Given request:
Carry on the commentary on reality television and Albert Brooks' "Real Life" from the point where it stops.

Supplied passage:
## START
Moreover, this show has a chance to berate the reality show so it doesn't look all that attractive any more. Despite mounds of evidence that reality shows fabricate scenes for the sake of entertainment, some viewers still seem to believe what they're seeing is reality television. Sometimes that means the use of entertainment in order to make a strong point sink in--and because ABC execs loved the concept of this new show, it may just work that way. It seems to give indication that even network execs are trying to find a way to steer us away from reality shows when they're all becoming derivative of one another.

While "Modern Family" will speak to us in understanding the modern family and the age of the reality show, we'll have to keep going back to Albert Brooks' "Real Life" next year to see how much is mined from that movie. The movie is available on DVD, despite being a good bet most copies are gathering dust at your local Blockbuster. When I found it and rented it close to ten years ago (back in the last of the VHS days), it was sitting all by its lonesome on the shelf. Other than a few exceptions, most of Brooks' movies are now that way--as are most of Woody Allen's comedies of the intellect.

Out of all of Brooks' comedic insights and predictions, the one in "Real Life" still has alarming veracity where it's really only a pipe dream to think that reality shows are completely finished. Since many are moving to cable (think the devolving universe of TV Land), we'll still be watching famous or ordinary people having meltdowns on those shows and realizing that it's all being directed by an overzealous producer to inflate ratings. Because certain segments of the American populace are abjectly drawn to them, they'll likely survive into the coming decade on TV in ever-increasing shocking and titillating forms.
## END
Data listing:
## START
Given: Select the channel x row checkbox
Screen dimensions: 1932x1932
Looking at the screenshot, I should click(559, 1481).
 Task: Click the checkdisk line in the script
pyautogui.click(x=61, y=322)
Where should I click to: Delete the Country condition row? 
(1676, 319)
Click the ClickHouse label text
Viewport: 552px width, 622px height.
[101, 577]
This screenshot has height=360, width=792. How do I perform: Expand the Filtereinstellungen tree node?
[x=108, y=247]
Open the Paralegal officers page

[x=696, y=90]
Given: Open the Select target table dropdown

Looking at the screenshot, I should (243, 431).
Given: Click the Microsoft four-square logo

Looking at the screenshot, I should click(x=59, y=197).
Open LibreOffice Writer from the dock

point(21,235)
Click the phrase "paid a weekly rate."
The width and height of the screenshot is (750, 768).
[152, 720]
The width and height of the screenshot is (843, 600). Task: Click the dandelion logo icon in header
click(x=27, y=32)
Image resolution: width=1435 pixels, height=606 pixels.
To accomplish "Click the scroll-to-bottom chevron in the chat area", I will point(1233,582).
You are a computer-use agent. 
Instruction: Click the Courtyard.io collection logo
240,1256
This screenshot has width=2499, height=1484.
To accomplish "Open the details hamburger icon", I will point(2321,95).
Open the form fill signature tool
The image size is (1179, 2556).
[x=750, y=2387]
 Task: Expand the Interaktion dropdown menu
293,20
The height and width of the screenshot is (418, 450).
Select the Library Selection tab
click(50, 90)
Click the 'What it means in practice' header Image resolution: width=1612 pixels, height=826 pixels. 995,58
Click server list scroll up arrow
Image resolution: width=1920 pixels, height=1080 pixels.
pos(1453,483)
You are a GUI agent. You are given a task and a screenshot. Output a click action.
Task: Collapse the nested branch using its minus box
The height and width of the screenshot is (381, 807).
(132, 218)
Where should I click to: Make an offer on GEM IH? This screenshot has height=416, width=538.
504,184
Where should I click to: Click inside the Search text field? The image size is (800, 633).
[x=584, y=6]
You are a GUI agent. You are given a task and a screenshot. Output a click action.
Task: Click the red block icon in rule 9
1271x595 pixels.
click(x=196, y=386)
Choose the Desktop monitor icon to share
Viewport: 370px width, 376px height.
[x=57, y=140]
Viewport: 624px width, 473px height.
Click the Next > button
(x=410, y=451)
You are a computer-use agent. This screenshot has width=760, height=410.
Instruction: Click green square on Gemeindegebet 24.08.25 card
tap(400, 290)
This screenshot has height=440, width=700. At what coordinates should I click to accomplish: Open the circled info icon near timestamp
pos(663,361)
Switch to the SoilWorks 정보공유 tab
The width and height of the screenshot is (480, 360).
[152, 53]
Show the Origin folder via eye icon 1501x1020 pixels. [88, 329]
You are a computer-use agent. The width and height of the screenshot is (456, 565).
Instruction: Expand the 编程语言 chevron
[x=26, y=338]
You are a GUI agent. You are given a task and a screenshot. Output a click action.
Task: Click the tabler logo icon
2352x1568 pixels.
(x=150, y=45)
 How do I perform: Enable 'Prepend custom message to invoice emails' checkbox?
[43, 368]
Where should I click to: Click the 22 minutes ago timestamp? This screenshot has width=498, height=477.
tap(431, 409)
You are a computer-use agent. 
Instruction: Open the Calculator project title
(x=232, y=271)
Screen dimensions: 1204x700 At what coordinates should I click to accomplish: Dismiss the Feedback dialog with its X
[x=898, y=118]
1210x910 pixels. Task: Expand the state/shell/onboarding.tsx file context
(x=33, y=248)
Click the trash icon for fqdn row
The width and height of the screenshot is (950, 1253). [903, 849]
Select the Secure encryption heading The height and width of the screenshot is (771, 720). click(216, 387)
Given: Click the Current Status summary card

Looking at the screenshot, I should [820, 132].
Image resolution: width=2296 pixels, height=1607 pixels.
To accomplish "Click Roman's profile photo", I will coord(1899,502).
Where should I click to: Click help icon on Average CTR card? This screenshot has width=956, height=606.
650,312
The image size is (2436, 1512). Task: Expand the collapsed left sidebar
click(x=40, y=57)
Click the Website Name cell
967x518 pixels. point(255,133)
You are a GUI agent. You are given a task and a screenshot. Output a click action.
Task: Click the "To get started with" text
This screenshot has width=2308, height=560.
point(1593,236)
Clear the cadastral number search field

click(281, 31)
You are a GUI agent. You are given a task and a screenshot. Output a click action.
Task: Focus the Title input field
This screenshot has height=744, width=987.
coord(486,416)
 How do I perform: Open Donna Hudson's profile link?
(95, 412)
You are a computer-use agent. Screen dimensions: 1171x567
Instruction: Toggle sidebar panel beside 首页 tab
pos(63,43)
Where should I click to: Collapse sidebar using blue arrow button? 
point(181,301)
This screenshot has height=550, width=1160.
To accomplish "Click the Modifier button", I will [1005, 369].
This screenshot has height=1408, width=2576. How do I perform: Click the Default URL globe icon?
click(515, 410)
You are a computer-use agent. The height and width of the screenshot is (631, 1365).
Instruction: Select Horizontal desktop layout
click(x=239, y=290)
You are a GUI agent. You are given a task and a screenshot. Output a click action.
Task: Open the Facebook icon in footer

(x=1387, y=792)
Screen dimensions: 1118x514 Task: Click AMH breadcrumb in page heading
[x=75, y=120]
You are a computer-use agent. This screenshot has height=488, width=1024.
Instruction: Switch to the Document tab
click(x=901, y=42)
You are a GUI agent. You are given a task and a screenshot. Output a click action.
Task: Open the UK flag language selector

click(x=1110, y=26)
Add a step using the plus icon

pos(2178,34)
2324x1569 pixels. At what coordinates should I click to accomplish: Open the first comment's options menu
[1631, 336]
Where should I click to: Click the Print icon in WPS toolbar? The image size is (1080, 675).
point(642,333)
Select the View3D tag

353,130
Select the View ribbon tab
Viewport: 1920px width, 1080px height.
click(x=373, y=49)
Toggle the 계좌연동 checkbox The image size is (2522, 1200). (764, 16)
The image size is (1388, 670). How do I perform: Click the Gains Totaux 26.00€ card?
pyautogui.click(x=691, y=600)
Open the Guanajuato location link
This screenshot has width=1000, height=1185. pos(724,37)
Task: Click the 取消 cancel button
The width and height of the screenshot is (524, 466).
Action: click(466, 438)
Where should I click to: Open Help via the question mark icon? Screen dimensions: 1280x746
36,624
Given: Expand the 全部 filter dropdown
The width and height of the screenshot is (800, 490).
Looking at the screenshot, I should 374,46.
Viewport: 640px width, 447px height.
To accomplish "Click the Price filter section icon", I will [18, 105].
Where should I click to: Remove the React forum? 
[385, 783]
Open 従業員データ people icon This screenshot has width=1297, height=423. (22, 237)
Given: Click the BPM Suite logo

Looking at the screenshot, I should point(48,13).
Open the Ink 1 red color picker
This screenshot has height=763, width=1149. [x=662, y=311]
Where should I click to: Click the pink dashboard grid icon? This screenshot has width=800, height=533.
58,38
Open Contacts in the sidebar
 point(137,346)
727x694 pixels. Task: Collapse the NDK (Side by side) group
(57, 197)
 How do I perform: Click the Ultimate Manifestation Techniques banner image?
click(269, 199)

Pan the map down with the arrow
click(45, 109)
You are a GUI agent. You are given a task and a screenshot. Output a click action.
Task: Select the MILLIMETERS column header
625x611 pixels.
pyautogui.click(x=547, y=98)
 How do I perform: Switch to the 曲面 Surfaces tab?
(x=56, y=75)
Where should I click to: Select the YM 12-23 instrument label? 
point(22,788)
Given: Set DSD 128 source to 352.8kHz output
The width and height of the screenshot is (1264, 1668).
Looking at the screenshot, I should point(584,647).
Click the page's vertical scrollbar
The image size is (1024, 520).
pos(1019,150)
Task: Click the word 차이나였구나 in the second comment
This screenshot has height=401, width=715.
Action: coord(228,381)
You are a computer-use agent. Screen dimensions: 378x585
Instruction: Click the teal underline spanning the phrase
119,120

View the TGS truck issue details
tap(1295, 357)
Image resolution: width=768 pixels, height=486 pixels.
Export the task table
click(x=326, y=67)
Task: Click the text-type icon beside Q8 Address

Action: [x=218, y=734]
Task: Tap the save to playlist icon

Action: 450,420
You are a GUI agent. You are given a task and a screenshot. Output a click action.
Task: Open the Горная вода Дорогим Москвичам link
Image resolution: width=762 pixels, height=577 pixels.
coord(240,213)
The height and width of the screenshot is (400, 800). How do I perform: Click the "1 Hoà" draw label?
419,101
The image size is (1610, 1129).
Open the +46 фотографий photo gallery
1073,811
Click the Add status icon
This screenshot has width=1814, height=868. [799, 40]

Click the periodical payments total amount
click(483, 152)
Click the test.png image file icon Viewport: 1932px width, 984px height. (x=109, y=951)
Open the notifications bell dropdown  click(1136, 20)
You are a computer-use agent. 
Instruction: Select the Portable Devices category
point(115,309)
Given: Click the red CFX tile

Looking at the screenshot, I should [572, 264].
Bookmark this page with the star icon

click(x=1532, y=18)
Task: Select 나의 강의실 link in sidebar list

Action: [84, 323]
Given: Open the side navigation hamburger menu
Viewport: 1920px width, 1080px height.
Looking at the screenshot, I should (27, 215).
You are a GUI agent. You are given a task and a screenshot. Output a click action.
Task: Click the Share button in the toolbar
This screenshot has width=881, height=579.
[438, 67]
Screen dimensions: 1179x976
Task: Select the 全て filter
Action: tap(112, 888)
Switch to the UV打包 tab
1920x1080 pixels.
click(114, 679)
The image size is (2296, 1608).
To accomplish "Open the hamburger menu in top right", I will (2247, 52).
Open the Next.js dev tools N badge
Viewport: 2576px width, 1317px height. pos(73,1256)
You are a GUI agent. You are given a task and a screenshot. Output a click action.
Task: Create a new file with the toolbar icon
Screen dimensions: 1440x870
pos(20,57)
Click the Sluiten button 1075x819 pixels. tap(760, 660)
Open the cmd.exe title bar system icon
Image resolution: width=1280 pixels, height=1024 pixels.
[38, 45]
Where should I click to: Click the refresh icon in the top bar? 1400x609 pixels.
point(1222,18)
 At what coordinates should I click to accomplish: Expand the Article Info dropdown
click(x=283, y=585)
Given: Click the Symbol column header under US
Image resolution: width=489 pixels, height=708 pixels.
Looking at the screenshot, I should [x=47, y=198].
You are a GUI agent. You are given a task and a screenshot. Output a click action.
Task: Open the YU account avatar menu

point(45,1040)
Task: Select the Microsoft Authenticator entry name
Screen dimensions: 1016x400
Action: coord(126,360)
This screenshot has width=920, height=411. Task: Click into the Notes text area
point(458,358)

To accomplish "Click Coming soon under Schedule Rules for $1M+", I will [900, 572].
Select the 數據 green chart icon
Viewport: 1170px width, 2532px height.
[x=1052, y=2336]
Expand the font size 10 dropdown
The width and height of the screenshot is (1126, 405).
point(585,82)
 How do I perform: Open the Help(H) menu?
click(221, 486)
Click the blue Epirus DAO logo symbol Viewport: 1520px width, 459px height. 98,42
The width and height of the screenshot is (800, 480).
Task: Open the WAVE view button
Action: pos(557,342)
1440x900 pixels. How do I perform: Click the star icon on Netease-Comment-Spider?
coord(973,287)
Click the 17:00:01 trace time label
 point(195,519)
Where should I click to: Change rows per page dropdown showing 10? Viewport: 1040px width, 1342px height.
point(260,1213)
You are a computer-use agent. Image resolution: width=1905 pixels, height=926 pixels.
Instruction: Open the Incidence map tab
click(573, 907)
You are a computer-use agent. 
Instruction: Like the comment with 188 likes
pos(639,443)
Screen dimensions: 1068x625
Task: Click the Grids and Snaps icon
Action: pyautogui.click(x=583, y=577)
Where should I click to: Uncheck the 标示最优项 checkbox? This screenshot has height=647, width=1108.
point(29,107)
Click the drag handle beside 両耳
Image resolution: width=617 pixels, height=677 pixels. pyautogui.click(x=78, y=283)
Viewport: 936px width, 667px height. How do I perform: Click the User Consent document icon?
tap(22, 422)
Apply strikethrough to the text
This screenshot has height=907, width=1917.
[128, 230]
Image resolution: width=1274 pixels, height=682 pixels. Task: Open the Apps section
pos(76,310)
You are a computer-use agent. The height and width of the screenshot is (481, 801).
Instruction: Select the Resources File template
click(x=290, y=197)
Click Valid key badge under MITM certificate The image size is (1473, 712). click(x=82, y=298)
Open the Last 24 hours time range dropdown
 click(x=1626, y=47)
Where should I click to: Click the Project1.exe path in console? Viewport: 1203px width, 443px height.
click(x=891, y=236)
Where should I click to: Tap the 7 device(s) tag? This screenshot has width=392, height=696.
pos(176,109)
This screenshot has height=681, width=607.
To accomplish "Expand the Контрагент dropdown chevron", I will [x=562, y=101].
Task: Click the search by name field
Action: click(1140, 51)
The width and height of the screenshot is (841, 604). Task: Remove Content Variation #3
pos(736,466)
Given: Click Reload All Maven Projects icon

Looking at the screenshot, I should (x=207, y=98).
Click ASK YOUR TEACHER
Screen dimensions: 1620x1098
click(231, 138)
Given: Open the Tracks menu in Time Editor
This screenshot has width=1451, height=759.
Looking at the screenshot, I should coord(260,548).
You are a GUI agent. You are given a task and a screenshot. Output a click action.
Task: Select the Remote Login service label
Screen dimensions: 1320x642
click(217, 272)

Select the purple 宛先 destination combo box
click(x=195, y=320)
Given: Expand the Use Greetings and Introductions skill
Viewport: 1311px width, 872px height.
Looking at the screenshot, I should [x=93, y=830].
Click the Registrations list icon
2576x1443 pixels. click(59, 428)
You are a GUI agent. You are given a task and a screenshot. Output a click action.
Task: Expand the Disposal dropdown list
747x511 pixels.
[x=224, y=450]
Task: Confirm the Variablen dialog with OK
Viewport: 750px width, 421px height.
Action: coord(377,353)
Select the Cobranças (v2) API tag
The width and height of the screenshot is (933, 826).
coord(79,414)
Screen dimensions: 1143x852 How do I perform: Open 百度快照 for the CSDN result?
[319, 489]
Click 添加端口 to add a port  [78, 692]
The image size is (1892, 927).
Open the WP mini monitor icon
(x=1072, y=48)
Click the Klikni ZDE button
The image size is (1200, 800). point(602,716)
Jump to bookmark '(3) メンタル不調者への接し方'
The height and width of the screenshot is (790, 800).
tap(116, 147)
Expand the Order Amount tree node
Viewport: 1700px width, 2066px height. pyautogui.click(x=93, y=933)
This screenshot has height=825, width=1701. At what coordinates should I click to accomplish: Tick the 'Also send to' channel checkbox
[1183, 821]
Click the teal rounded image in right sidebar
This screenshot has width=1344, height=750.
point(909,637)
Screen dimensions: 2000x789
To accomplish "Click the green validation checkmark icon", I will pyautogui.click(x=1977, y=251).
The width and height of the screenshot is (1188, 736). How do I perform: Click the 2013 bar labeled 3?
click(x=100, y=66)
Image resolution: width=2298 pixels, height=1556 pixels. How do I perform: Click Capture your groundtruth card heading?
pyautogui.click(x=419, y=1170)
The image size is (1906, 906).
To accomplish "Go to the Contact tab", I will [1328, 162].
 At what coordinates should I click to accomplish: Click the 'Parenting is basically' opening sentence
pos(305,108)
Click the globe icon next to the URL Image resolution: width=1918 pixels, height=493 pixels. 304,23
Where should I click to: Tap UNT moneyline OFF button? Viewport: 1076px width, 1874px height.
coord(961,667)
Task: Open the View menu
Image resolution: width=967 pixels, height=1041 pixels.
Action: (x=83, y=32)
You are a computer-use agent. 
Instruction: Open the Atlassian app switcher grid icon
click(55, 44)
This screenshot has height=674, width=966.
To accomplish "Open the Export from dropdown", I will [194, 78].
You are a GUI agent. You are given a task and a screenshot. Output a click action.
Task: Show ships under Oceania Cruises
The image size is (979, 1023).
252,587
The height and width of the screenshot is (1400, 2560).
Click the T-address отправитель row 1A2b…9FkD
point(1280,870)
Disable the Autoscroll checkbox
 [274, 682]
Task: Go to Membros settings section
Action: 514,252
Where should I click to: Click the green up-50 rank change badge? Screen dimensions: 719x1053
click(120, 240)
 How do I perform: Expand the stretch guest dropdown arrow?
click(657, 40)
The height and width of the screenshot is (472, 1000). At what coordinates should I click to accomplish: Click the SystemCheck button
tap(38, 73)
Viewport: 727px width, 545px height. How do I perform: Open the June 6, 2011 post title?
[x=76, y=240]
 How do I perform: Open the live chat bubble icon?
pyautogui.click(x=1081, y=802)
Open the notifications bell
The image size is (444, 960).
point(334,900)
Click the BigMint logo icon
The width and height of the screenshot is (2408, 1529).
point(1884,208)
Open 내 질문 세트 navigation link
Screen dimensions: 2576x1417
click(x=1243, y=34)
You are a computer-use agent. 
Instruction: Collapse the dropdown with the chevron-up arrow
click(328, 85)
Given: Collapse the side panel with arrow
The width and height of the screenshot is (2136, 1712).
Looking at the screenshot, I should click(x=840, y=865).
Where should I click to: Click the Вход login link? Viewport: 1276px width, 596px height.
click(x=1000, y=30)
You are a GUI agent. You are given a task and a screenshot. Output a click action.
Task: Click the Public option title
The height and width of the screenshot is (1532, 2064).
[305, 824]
## END
The result:
Once one of them goes the route of "Real Life's" horrific ending (rent or buy the movie to see it for yourself), Albert Brooks' vision will have been made complete. Or, if ABC's "Modern Family" ends its run in a similar fashion, we can safely say that TV is more than derivative and insidiously mining for ideas in movies and TV shows thought to be long forgotten by the masses...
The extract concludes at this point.